The Ultimate Weakness Of Punishment


































When our daughter Josephine was a young 3-year-old we purchased expensive front row seats to attend a classical music performance. It wasn't a special "family" performance, but she had become a fan of the late Vladimir Horowitz via video and this concert featured, not Horowitz of course, but an up-and-comer that many said had great potential. We were all excited for it, and in Josephine's case, probably too excited: she simply couldn't stop talking, even once the performance began.

When my whispered urges and cajoling didn't have the desired effect, my embarrassment mounting, I turned to threats: "If you don't stop talking, we'll have to leave." When that didn't work, I went the punitive route: "If you don't stop talking, we'll have to leave and you won't get to chew any gum for three days." She was very into chewing gum at the time.

As we eventually packed up and slinked out of the concert hall, I was fuming.
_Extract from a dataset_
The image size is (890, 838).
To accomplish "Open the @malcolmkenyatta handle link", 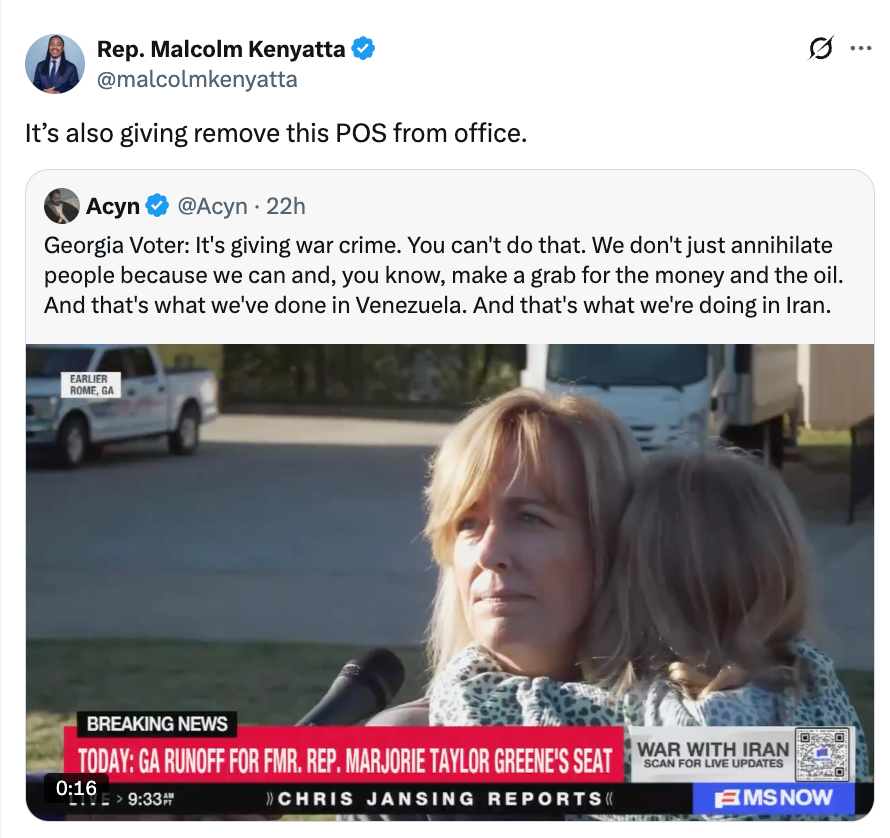I will click(x=197, y=79).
In contrast, Josephine seemed, frankly, happy as a lark. I said, "We had to leave that expensive piano concert because you couldn't stop talking. It was ruining the show for everyone." I'd never resorted to punishment before, but in the moment, to this inexperienced and agitated parent, that seemed like the proper course. I wasn't even sure she knew what the word "punishment" meant. I said, "You are going to get a punishment. I told you if you kept talking you wouldn't get any gum for three days. We had to leave, so no gum for three days."

This got her attention, "Why?"

"Because you were talking in the concert."

"Three days is too long."

"I told you that if you didn't stop talking you would get a punishment of no gum for three days."

"Why?"

"Because you were ruining the concert for the other people."

"But I like chewing gum."

The conversation went on like this all the way home. Me trying to draw the connection between no gum and talking in the concert, while she just wanted to talk about no gum, completely unable, it seemed, to comprehend what one had to do with the other. Yes, she understood that you can't talk in a show and understood why we had left. That's what I wanted our conversation to be about. She, however, was only interested in talking about gum, why it had to be three days, and why her dad was taking it away, apparently completely baffled by this entirely unnatural consequence.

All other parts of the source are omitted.